- **Given records**
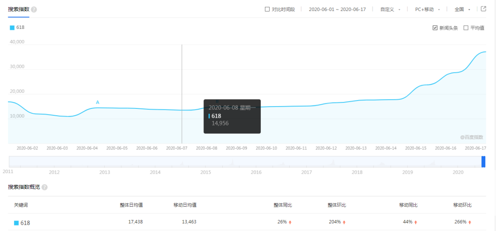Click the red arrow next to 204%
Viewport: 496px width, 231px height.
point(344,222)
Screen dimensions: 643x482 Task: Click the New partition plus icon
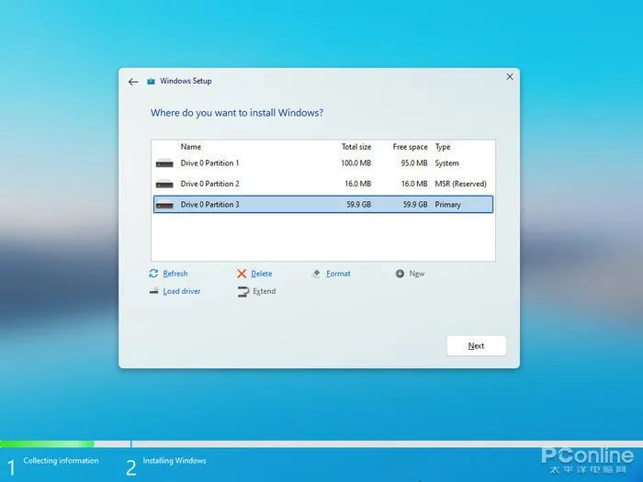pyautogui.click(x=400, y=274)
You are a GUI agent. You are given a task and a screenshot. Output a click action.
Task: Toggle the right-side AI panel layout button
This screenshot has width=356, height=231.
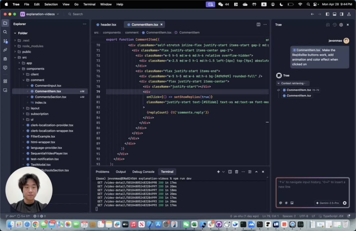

- **Work to be completed**
Looking at the records above, extract only the lines from the one with "You are a GUI" through the last line, exactly, with the pictures left out.

- **Written solution**
You are a GUI agent. You are given a task and a screenshot. Output a click action.
Task: Toggle the right-side AI panel layout button
This screenshot has width=356, height=231.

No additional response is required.